早速どのような企業なのか調査し、トライアルホールディングスの特徴を確認していきます。
総合評価
総合評価:3.67/5点
- 成長性:4点
- 23期連続増収
- 独自事業性:4点
- DX技術活用の小売り、スーパーマーケットを展開
- 初値期待値:3点
- 公募価格+30.3%
*このブログではIPO銘柄を成長性、独自事業性、初値期待値の3つの観点から評価し、総合評価としています。
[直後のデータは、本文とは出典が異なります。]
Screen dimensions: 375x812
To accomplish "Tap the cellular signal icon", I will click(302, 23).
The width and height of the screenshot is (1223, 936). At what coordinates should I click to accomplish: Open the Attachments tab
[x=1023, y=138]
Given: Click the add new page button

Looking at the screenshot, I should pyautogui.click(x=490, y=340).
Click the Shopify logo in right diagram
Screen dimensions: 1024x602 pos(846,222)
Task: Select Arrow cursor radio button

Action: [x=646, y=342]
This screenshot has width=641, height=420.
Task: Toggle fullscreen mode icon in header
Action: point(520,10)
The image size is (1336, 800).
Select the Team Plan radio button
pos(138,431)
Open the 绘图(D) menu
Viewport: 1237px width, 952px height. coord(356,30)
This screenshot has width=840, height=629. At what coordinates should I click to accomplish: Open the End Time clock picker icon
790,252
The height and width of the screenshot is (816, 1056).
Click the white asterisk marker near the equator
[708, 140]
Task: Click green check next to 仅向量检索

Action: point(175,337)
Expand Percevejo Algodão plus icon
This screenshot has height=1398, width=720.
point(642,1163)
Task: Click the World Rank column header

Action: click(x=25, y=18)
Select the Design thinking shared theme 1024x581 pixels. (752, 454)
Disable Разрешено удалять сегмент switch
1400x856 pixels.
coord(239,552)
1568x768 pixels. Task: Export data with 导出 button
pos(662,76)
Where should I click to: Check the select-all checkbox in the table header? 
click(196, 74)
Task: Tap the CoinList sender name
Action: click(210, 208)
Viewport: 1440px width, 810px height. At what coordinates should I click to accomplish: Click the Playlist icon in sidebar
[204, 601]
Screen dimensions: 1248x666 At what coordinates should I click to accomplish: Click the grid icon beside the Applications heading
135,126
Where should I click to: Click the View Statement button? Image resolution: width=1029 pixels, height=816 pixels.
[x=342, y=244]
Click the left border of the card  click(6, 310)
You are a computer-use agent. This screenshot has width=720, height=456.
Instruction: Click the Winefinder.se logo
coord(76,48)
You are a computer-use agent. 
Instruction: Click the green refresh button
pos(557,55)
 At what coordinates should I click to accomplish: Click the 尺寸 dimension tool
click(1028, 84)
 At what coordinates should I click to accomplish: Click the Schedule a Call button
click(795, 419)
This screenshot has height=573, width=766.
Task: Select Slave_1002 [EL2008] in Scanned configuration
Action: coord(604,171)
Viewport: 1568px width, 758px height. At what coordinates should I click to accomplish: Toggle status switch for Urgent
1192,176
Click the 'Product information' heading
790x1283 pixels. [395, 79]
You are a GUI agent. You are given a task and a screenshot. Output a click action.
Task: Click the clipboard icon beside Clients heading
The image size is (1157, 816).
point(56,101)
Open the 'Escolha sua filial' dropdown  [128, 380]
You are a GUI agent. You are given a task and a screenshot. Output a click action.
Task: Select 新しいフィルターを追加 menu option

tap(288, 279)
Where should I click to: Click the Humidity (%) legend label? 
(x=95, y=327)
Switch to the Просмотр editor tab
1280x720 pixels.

*あくまで管理人の独自基準ですので参考程度でご覧ください。
トライアルホールディングスの会社概要
会社沿革
年月 | 概要 |
1974年4月 | 屋号「あさひ屋」として創業 |
1984年10月 | ㈱トライアルカンパニーに商号変更 |
1992年10月 | ディスカウントストア トライアル1号店となる南ヶ丘店(福岡県大野城市)を開店 |
1994年3月 | 柳川店(福岡県柳川市)を開店し、本格的に郊外型総合ディスカウントストアによる多店舗展開を開始 |
2003年12月 | 中華人民共和国でのソフトウエア開発業を目的として、煙台創迹軟件有限公司を設立 |
2004年1月 | 物流機能の内製化を目的として㈱下田屋(現:㈱MLS、現:連結子会社)を株式交換により完全子会社化 |
2008年2月 | 九州・中国地方の物流拠点となる白鳥物流センター(福岡県田川市)を開設し、プロセスセンターの稼動を開始 |
2008年9月 | 北海道地区に小売店舗を展開していた㈱カウボーイとの業務提携により、北海道地区にトライアルが初出店 |
2014年7月 | 日本国内への貿易事業を目的として上海翔迹企業管理有限公司(現:連結子会社)を設立 |
2014年10月 | 店舗開発業務の効率化を図るため、㈱トライアル開発(現:連結子会社)を設立 |
2015年6月 | 生鮮事業を行うことを目的として、㈱トライアルフレッシュシステム設立 本部事務を行うこと目的として、㈱トライアル・シェアードサービス設立 |
2015年7月 | システム部門の機動性及び専門性を高めることを目的として㈱ティー・アール・イーを設立 |
2016年9月 | ㈱トライアルフィナンシャルサービス(現:㈱SU-PAY、現:連結子会社)を設立 |
2016年10月 | 「食」の強化を目的として㈱明治屋(現:連結子会社)を子会社化 |
2018年2月 | スマートショッピングカート(現:Skip Cart)やAIカメラ等のIoTデバイスを導入し、日本初のスマートストアである「スーパーセンタートライアル アイランドシティ店」(福岡市東区)を開店 |
2020年6月 | リゾート事業を取り込むにあたり、リゾート事業の不動産を保有する㈱エヌ・ジー・ティー不動産管理(現:㈱サンリアルエステート、現:連結子会社)を子会社化 |
2020年10月 | プライベートブランド(PB)商品である『阿蘇くじゅうの天然水』を生産する飲料由布工場(大分県由布市)を稼働開始 |
2020年12月 | リゾート事業の統括を目的として、㈱トライアルリアルエステート(現:連結子会社)を設立 し、㈱neri resort(現:連結子会社)を子会社化 |
2021年7月 | 日本最大のリテールDX(小売のIT/AI化)の最先端基地を目指し、産官学のまちづくりとして「リモートワークタウン ムスブ宮若」プロジェクトが本格始動 |
2022年4月 | 最先端のIT技術を導入した次世代型スマートストアとしてTRIAL GO脇田店(福岡県宮若市)を開店 |
2023年7月 | 店舗の資源物の回収・運搬を目的として㈱トライアルチャレンジド(現:連結子会社)を設立 |
2023年10月 | ㈱Retail AI(現:連結子会社)の主力製品であるスマートショッピングカートをグループ外へ本格販売・導入していくにあたって、製品名称を「Skip Cart」へ刷新 |
設立は1974年4月に家電製品販売業「あさひ屋」として福岡市博多区ではじまり、1984年10月に「㈱トライアルカンパニー」に商号変更して以降は、家電量販店の店舗拡大を経て、ディスカウント業態店舗の多店舗化で今に至ります。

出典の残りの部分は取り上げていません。